EXERCISE DIRECTIONS:
Starting with the line that mentions "The width and", repeat each line verbatim until the entries end, both ends included.

[Pixel coordinate grounding data]
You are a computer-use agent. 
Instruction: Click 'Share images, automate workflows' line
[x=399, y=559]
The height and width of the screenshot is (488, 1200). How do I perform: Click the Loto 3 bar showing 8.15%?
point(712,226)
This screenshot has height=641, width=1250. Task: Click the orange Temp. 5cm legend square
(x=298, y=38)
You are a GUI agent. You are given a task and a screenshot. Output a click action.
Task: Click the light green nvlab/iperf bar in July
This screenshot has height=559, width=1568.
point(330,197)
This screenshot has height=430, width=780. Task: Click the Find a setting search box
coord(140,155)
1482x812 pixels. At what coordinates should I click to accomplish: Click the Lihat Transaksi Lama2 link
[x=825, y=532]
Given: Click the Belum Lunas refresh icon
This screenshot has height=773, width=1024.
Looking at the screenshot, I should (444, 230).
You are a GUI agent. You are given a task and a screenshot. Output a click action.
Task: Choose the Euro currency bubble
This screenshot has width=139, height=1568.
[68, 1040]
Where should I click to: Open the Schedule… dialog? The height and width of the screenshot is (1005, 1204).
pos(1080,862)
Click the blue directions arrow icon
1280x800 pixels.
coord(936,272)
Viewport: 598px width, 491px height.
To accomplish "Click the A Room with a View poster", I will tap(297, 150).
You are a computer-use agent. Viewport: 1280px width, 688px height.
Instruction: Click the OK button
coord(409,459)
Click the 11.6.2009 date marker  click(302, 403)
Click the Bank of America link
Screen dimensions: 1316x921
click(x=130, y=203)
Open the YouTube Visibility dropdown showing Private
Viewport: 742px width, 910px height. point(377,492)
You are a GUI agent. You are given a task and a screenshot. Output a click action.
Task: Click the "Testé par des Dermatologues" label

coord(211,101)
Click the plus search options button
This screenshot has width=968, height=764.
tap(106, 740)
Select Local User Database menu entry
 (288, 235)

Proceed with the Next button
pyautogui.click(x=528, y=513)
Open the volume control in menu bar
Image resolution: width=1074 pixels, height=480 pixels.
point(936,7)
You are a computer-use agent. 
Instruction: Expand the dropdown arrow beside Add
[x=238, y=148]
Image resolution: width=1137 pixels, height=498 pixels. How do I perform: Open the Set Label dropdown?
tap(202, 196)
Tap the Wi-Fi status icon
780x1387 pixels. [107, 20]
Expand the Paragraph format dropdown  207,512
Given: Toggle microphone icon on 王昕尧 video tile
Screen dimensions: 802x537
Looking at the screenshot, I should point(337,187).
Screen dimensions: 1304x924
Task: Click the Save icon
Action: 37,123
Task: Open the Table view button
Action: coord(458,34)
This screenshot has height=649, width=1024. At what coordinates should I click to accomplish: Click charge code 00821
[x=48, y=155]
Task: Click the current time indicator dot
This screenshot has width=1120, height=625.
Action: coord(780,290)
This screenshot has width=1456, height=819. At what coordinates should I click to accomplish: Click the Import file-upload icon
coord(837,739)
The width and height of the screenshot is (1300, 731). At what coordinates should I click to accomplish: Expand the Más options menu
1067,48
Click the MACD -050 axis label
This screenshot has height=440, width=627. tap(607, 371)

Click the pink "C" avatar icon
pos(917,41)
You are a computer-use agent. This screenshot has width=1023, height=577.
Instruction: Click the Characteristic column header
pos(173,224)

PROBLEM SOLUTION:
The width and height of the screenshot is (1300, 731). At what coordinates should I click to accomplish: Expand the Más options menu
1067,48
Click the MACD -050 axis label
This screenshot has height=440, width=627. tap(607, 371)

Click the pink "C" avatar icon
pos(917,41)
You are a computer-use agent. This screenshot has width=1023, height=577.
Instruction: Click the Characteristic column header
pos(173,224)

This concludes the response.